Required work – Check every line of the data and copy the ones where "screenshot" appears.

═══ Data ═══

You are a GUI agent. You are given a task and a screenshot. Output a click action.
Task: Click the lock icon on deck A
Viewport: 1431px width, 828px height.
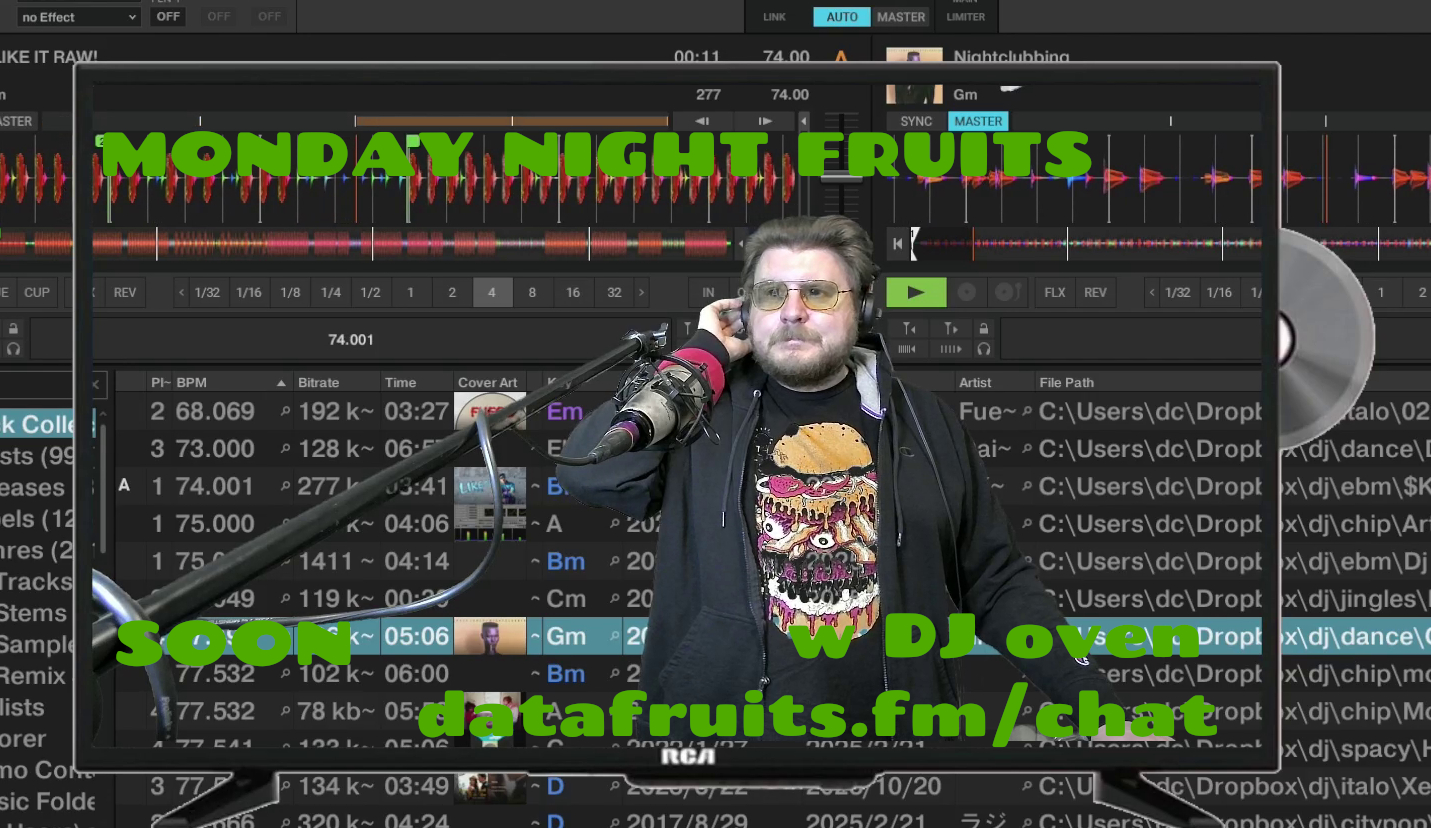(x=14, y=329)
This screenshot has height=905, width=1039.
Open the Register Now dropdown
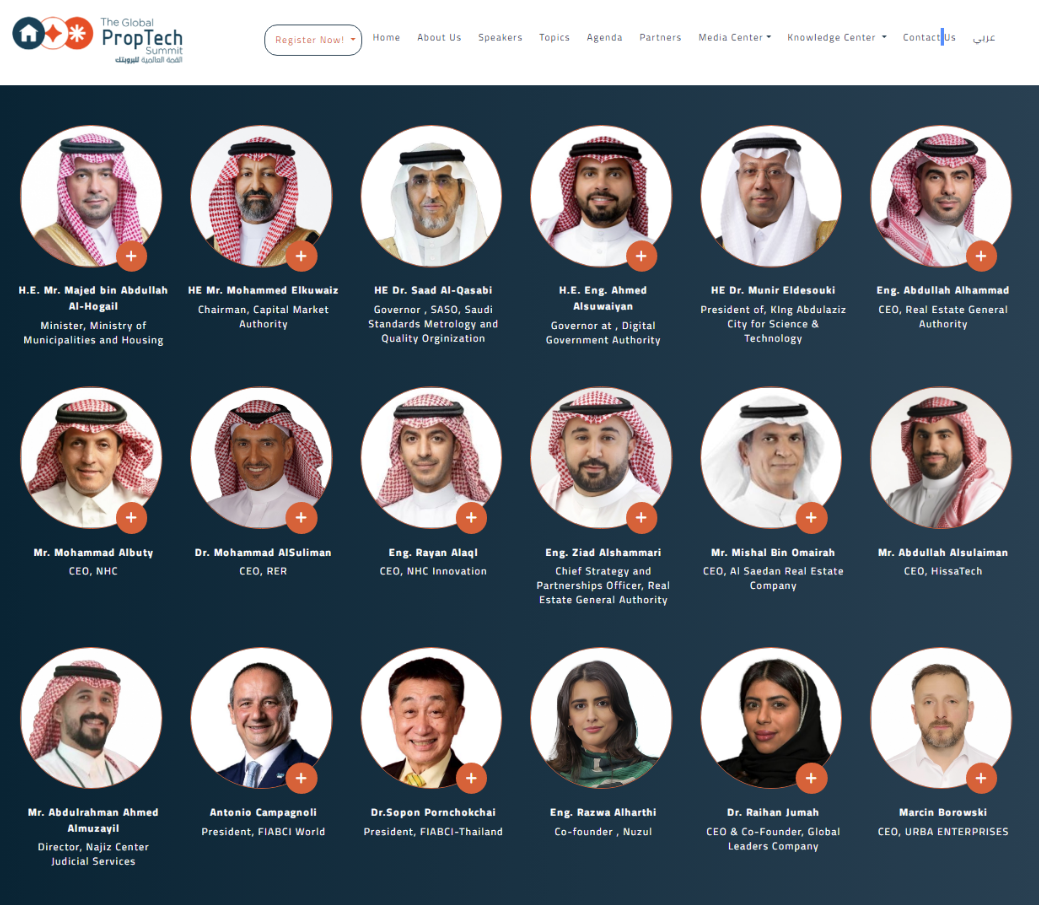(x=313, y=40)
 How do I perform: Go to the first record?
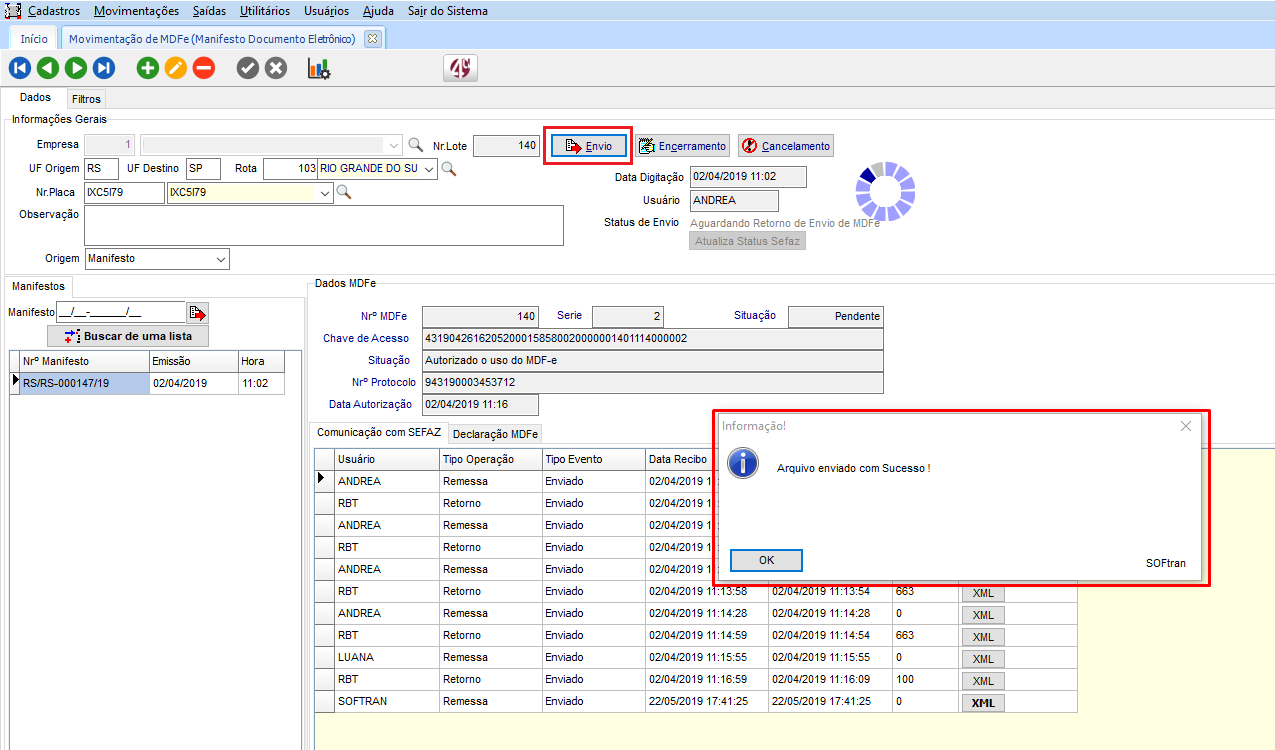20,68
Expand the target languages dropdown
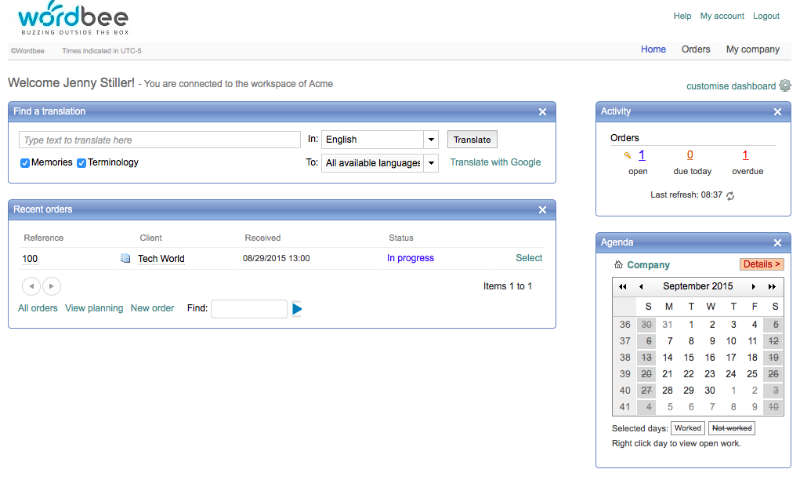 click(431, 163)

═══

Solution for this problem –
You are a GUI agent. You are given a task and a screenshot. Output a click action.
This screenshot has height=905, width=1039.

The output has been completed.